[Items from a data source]

==*==

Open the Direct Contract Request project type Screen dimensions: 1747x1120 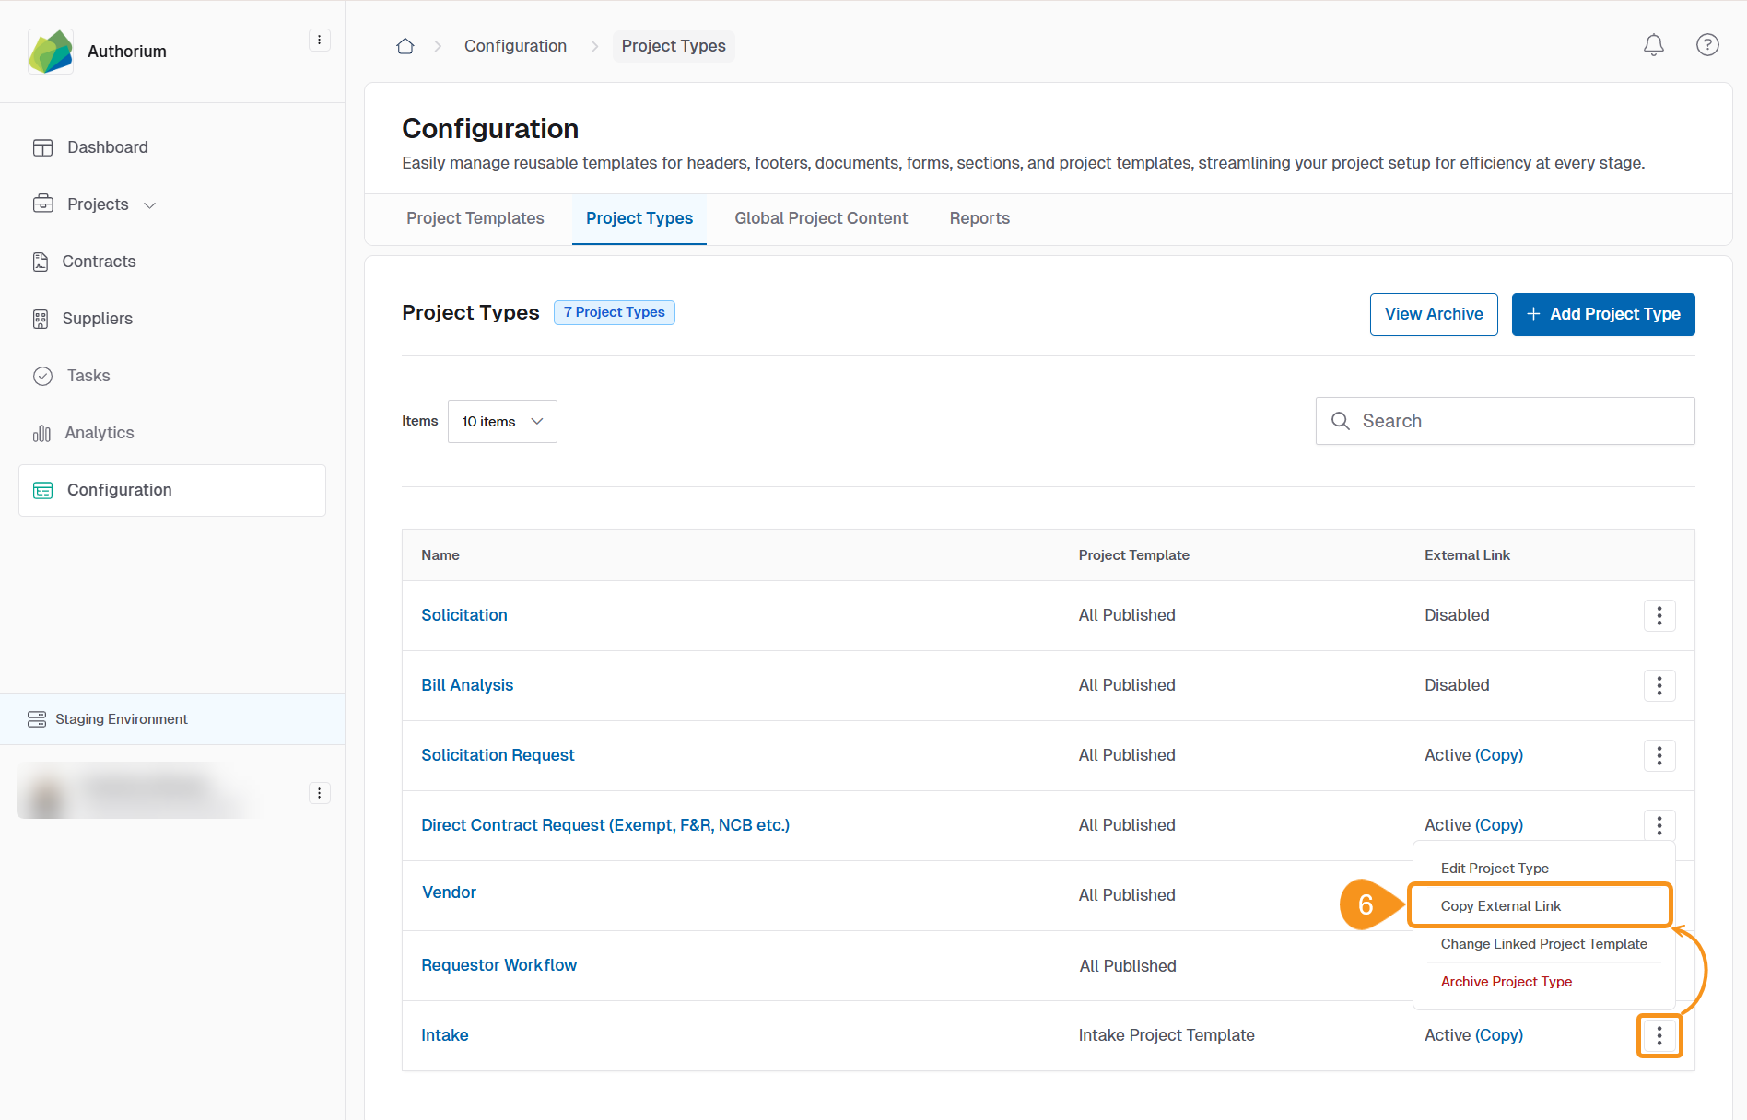tap(604, 825)
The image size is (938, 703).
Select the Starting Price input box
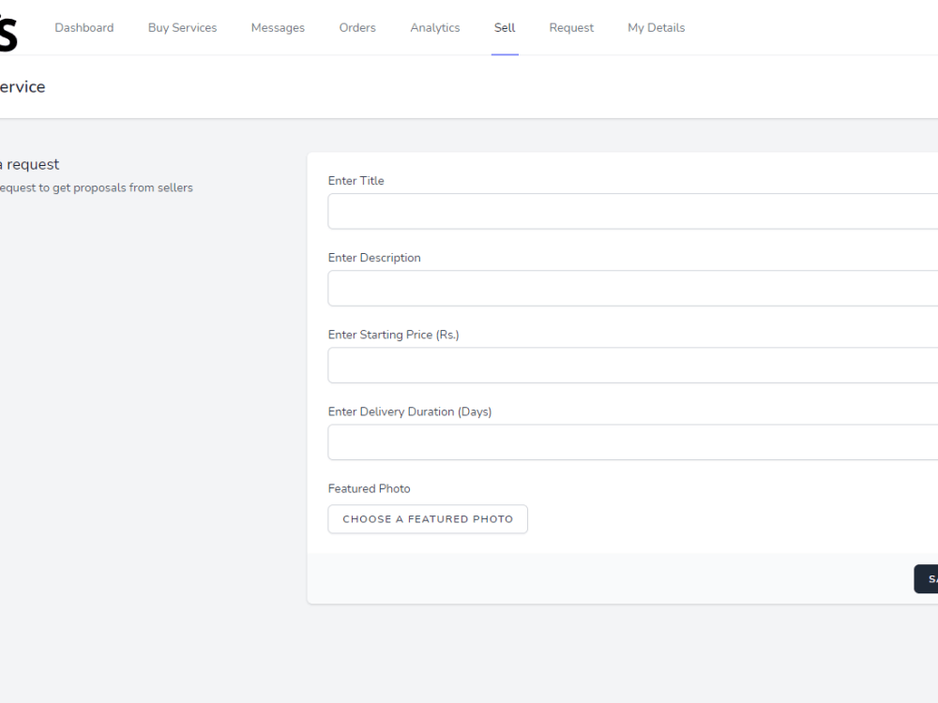pos(628,365)
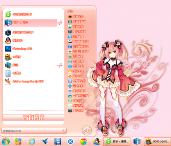Image resolution: width=171 pixels, height=146 pixels.
Task: Select the 定时关机 timed shutdown task item
Action: click(x=76, y=86)
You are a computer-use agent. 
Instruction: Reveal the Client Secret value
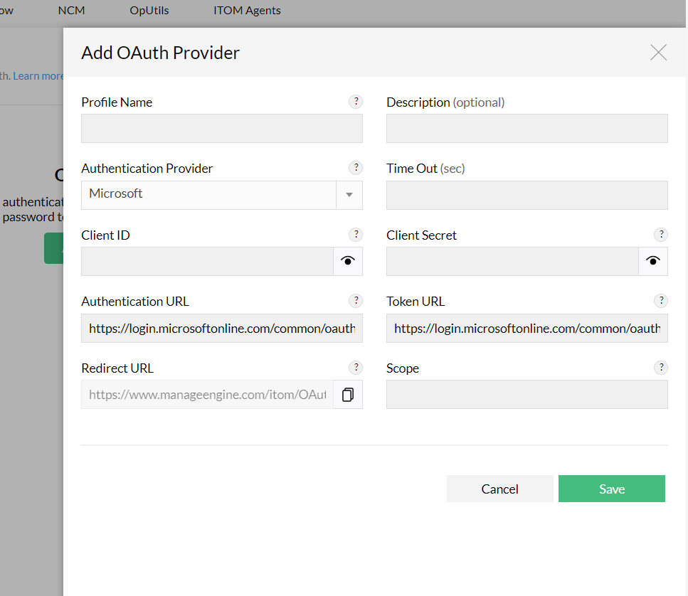(x=653, y=261)
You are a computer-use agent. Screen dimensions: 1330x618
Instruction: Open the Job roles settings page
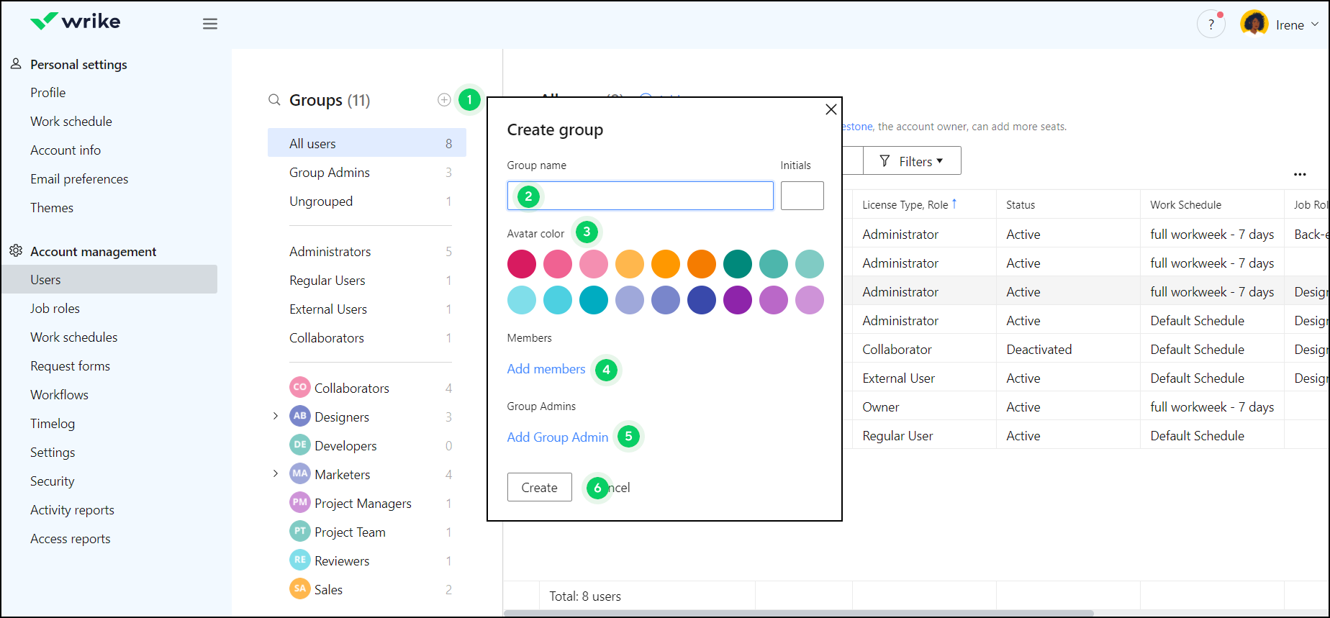[55, 309]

==*==

* _Task instructions_
Search the records above for the string "agent" and copy each line that holds it.

* _Finished task_
You are a computer-use agent. 
You are a computer-use agent. Screen dimensions: 1330x618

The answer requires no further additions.